[DATA IN THIS EXERCISE]:
===============

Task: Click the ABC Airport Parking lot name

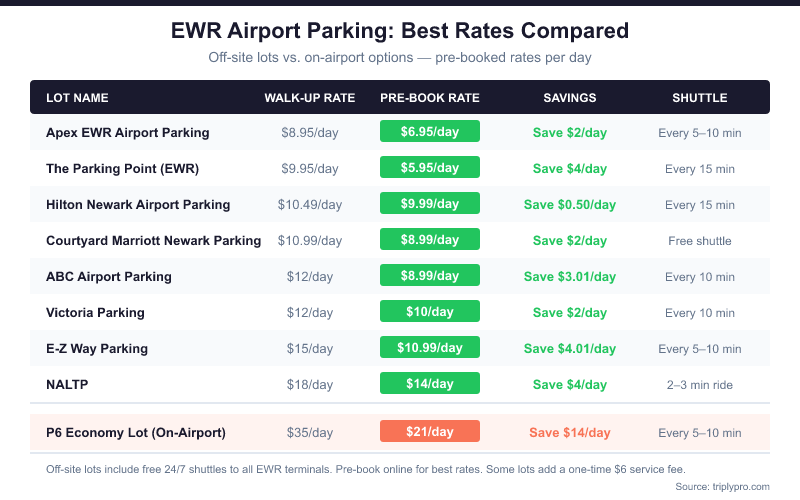Action: [109, 276]
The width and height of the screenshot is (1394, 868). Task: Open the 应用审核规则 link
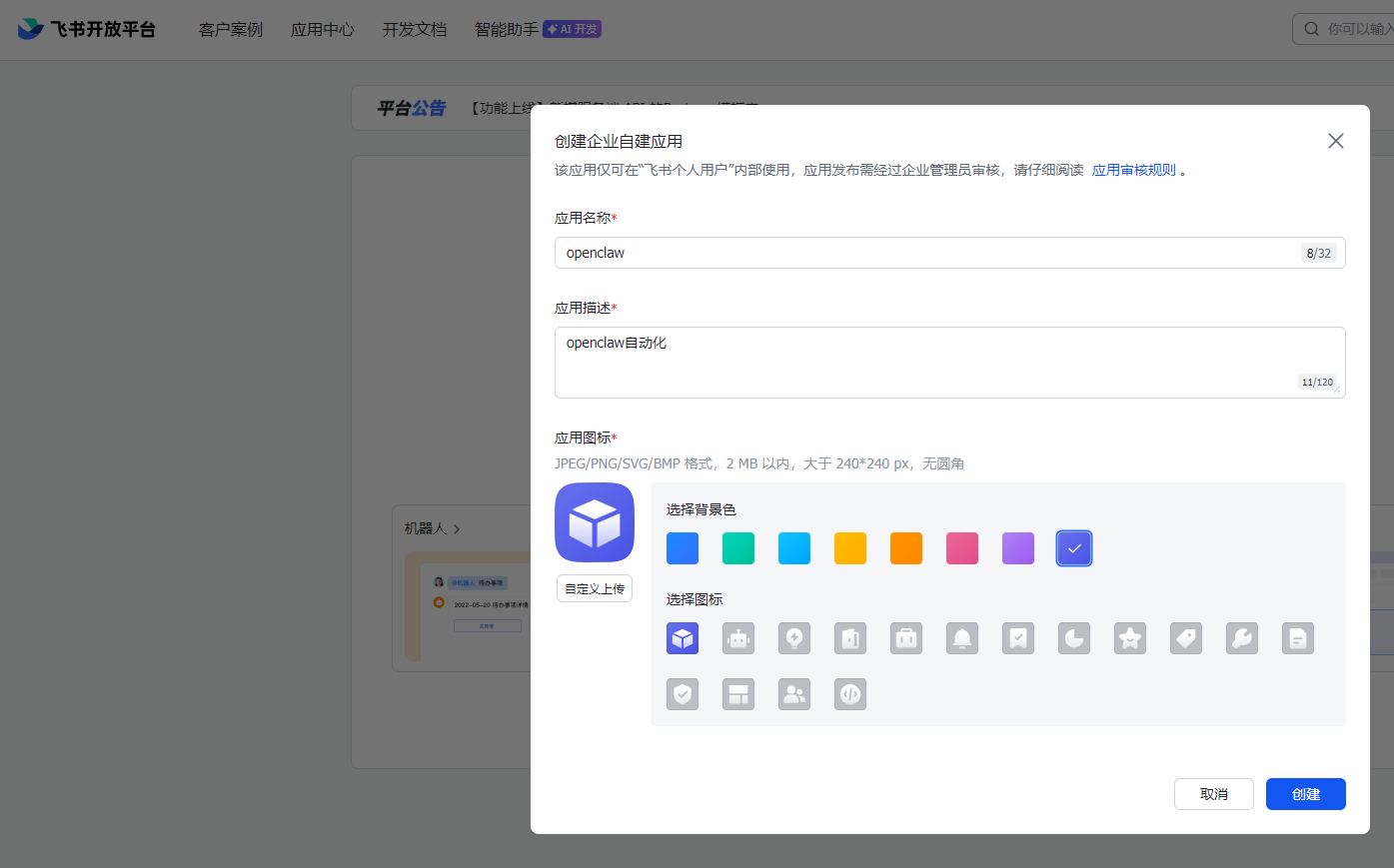pos(1133,172)
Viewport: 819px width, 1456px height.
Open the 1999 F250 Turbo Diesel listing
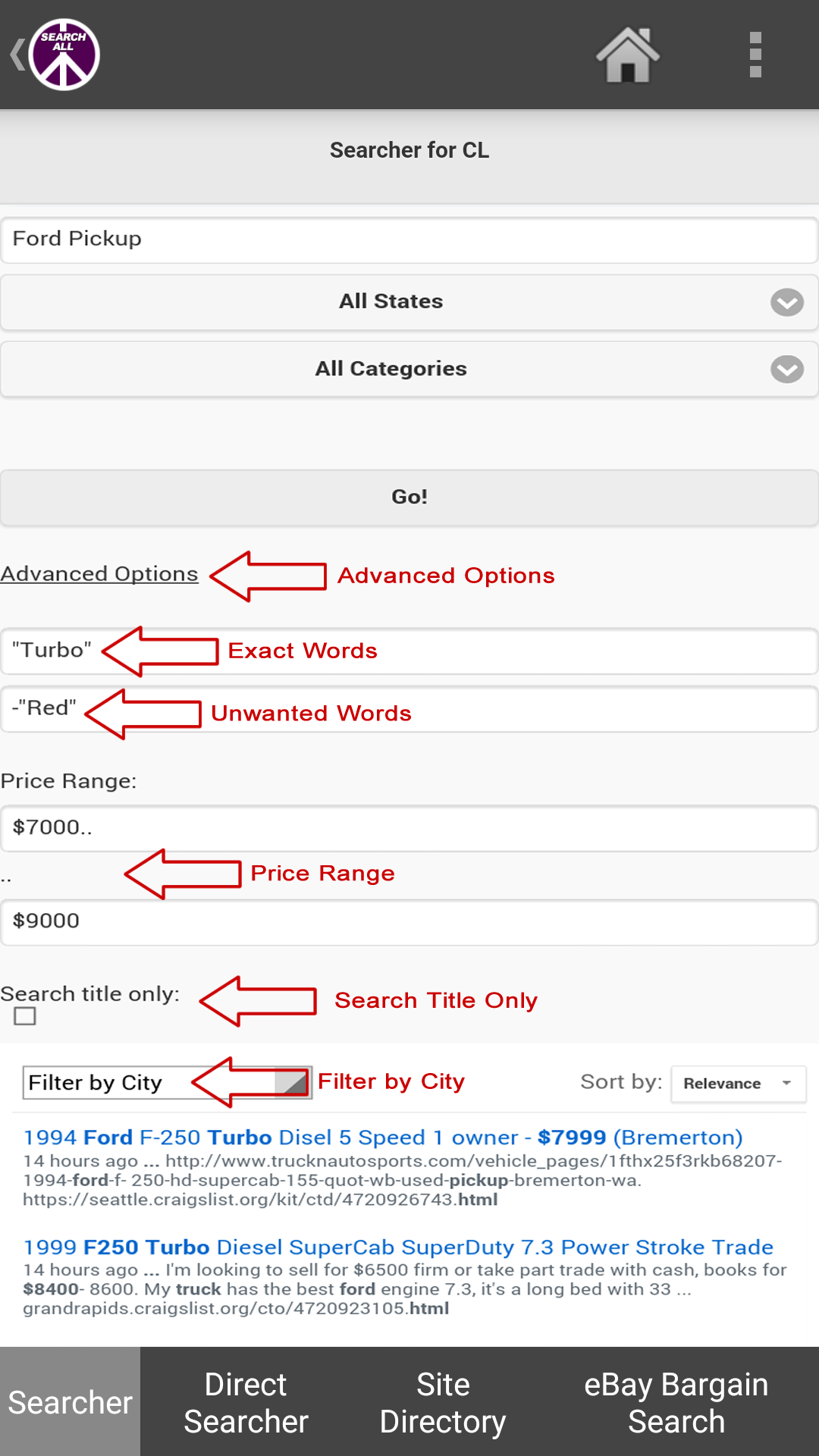click(x=397, y=1247)
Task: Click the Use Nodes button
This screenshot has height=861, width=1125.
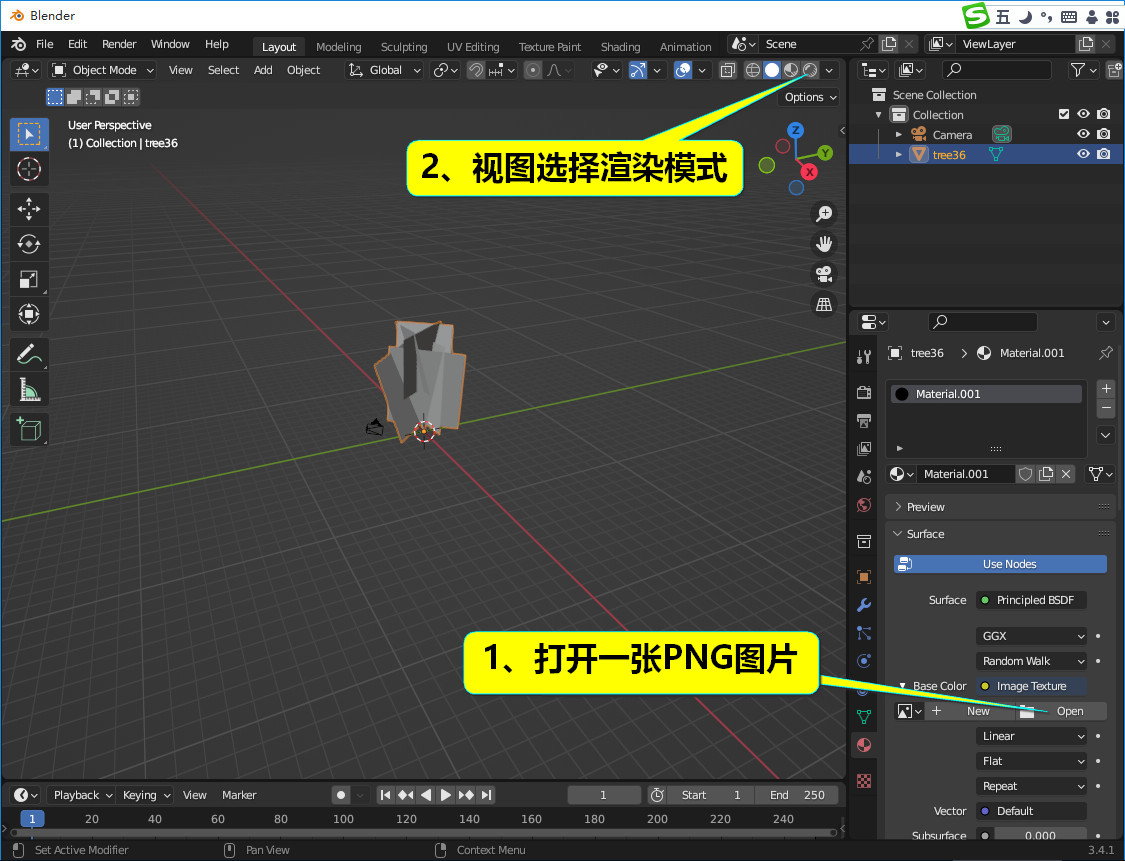Action: click(1000, 564)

===============

[REQUIRED ACTION]: From the first line to the last, reproduce the listing above exactly, leaving the pictures out.

[TASK OUTPUT]:
Task: Click the ABC Airport Parking lot name

Action: [109, 276]
The width and height of the screenshot is (1394, 868). Task: Open the 应用审核规则 link
pos(1133,172)
Viewport: 819px width, 1456px height.
Open the 1999 F250 Turbo Diesel listing
click(x=397, y=1247)
Task: Click the Use Nodes button
This screenshot has height=861, width=1125.
Action: click(1000, 564)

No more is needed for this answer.